▶ JOB: Starting with the line that contains "You are a GUI" and ending after the line that contains "click(378, 129)", set out those lines of the entries as a numbered list, skipping any blank lines.

:: INFORMATION SUPPLIED

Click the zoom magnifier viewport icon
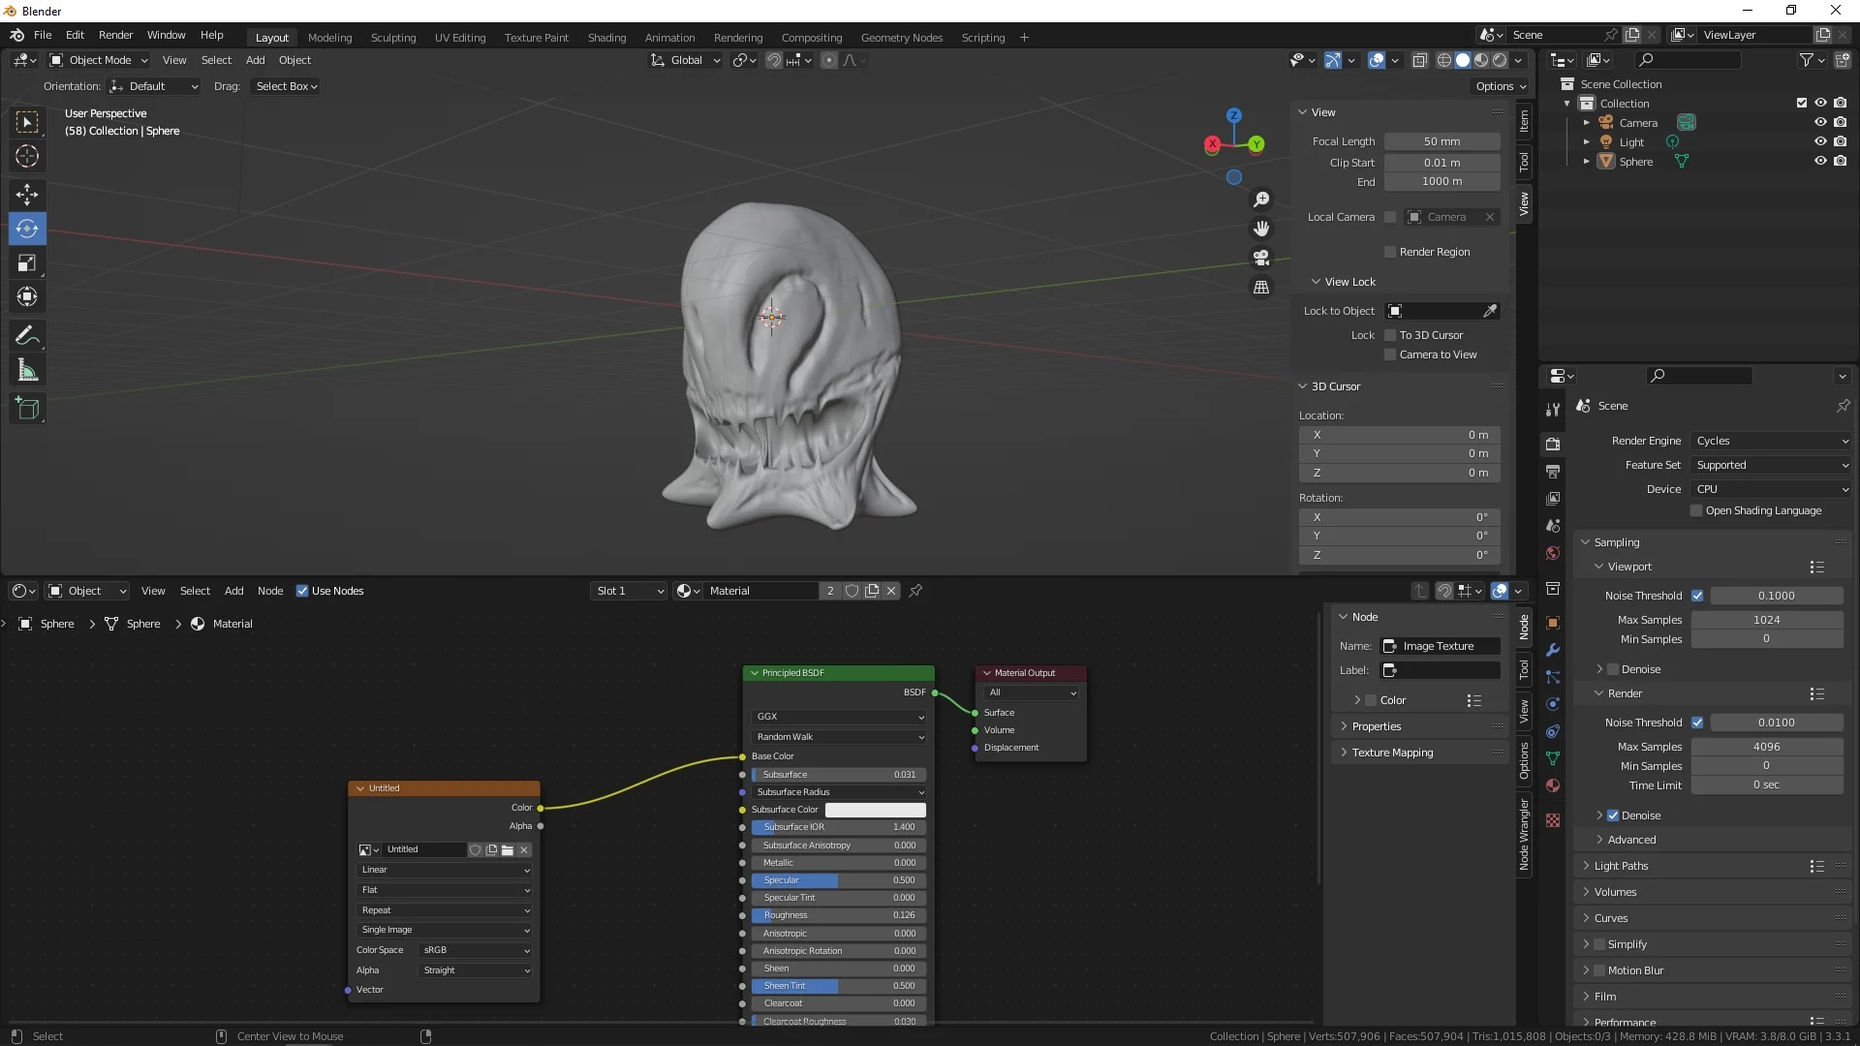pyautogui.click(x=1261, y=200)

::::
:: INFORMATION SUPPLIED

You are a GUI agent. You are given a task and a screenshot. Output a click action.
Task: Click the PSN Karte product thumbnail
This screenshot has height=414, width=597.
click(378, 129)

::::

▶ WORKED ANSWER:
1. You are a GUI agent. You are given a task and a screenshot. Output a click action.
2. Task: Click the PSN Karte product thumbnail
3. This screenshot has height=414, width=597.
4. click(378, 129)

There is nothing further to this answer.